* **WRITTEN EXERCISE 1**: Put the rows that begin at the line containing "This screenshot has height=398, width=521." and stop after the line containing "[x=809, y=890]" into a numbered list, leaving out blank lines.

— start of TEXT TO READ —

B. Preliminary Matters

Before discussing the merits of defendant's Motion for Summary Judgment, the Court must first address two preliminary matters: (1) Jones' Motion to Strike Defendant's SummaryJudgment Evidence and (2) whether the facts in Defendant's Motion for Summary Judgment should be admitted.

(1) Jones' Motion to Strike Defendant's Summary Judgment Evidence is Denied

On October 14, 2013, Jones filed a Motion to Strike Defendant's Summary Judgment Evidence (Doc. 64). Specifically, Jones asks the Court to strike Exhibits 1-7, 9-15, 17-36, 38-46, 48-50, 52, 53, and 55-69 to Defendant's Memorandum in Support of Its Motion for Summary Judgment (Doc. 19) because, she argues, the Exhibits are not authenticated. Jones makes no argument about why the challenged Exhibits are unauthenticated, nor does she assert any specific claims challenging their authenticity.

— end of TEXT TO READ —
— start of DATA SUPPLIED —

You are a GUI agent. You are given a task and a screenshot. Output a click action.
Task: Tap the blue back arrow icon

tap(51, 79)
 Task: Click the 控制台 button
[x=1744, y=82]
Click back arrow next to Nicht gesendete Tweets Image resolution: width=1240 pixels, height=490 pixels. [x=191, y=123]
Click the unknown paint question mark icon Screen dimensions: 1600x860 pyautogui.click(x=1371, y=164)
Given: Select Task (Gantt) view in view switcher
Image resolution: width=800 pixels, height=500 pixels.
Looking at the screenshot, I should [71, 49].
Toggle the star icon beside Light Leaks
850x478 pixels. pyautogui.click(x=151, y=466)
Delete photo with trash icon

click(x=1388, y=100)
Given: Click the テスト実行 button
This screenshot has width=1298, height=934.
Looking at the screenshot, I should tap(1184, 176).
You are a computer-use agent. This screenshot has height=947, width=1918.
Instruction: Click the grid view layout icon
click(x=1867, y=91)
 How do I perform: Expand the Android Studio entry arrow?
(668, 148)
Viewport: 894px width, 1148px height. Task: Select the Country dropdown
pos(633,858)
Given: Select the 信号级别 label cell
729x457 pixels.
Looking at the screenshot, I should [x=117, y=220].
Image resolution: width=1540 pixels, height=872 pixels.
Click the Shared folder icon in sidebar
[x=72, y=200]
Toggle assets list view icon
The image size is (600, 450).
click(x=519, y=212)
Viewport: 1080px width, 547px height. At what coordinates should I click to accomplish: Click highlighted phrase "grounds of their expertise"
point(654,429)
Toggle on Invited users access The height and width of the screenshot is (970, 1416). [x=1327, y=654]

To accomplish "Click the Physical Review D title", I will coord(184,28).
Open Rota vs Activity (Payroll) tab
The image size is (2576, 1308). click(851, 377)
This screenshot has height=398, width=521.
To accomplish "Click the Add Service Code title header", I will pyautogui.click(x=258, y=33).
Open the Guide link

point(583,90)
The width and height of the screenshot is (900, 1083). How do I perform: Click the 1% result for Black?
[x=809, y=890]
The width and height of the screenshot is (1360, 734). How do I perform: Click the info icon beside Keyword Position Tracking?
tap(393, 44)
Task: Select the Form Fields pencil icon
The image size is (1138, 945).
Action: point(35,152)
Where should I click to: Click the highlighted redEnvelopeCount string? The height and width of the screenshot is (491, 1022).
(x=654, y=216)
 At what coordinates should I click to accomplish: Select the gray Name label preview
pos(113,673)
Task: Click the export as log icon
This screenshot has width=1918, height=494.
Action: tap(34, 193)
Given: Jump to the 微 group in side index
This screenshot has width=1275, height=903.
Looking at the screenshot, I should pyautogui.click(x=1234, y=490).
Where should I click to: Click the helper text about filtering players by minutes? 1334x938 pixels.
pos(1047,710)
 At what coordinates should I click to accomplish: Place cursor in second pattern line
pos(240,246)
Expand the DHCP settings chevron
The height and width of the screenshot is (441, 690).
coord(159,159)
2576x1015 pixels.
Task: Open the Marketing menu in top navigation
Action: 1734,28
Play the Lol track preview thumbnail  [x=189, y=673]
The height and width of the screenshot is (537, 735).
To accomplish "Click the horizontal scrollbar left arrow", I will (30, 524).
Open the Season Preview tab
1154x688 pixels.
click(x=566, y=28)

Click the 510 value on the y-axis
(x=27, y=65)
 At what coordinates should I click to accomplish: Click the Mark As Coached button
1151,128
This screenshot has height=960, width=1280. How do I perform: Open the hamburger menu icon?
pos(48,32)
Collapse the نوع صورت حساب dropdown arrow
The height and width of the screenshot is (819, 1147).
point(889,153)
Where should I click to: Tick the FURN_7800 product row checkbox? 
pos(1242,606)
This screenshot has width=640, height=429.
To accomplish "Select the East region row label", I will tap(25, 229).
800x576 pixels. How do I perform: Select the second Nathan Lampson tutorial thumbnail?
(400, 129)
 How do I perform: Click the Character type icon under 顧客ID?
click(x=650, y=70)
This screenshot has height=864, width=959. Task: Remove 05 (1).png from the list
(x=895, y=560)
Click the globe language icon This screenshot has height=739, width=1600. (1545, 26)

— end of DATA SUPPLIED —

* **WRITTEN EXERCISE 2**:
Using the summary judgment excerpt, answer these:
(a) Which two preliminary matters must the Court address before the merits?
(b) On what date did Jones file her Motion to Strike?
(c) On what ground does Jones argue the Exhibits should be struck?

* **CORRECT ANSWER 1**:
1. This screenshot has height=398, width=521.
2. To accomplish "Click the Add Service Code title header", I will pyautogui.click(x=258, y=33).
3. Open the Guide link
4. point(583,90)
5. The width and height of the screenshot is (900, 1083). How do I perform: Click the 1% result for Black?
6. [x=809, y=890]

* **CORRECT ANSWER 2**:
(a) Jones' Motion to Strike Defendant's Summary Judgment Evidence, and whether the facts in Defendant's Motion for Summary Judgment should be admitted.
(b) October 14, 2013.
(c) That the Exhibits are not authenticated.